Exercise objective |
In the entries below, locate the line with "Given: Open messages speech bubble icon", then give again that line and all lines after it, exactly, with pictures omitted.

--- Records for this exercise ---

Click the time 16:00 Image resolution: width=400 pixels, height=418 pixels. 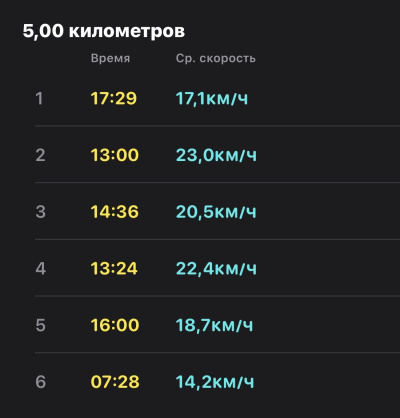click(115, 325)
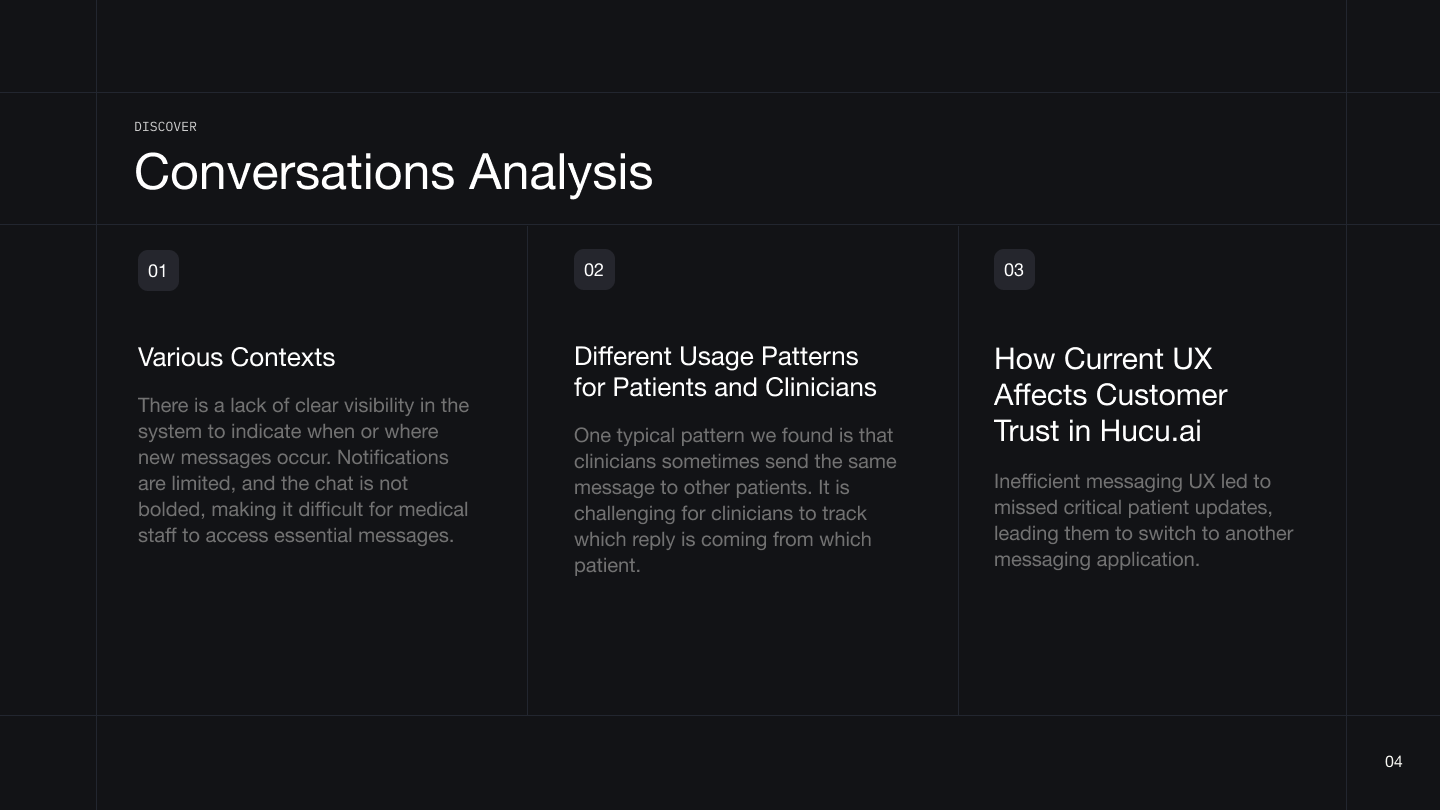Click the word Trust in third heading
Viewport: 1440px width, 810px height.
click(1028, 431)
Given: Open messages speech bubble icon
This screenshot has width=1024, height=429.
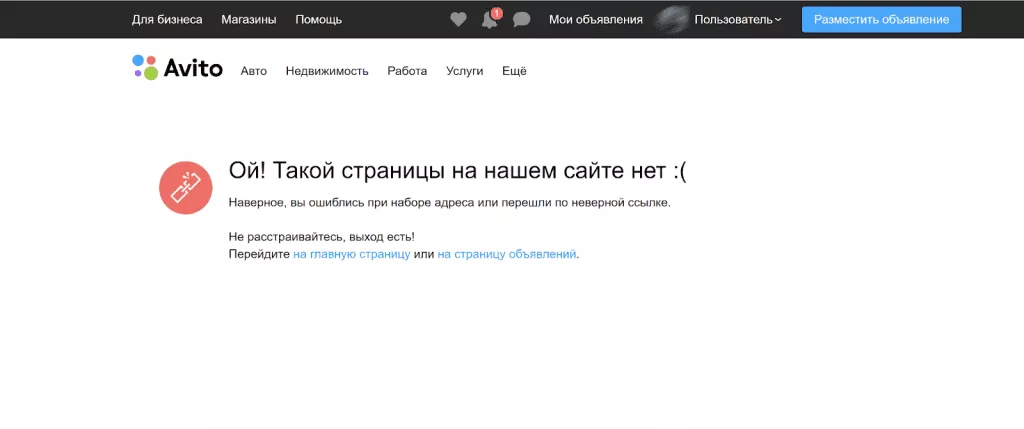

---

Answer below |
Given: Open messages speech bubble icon
This screenshot has width=1024, height=429.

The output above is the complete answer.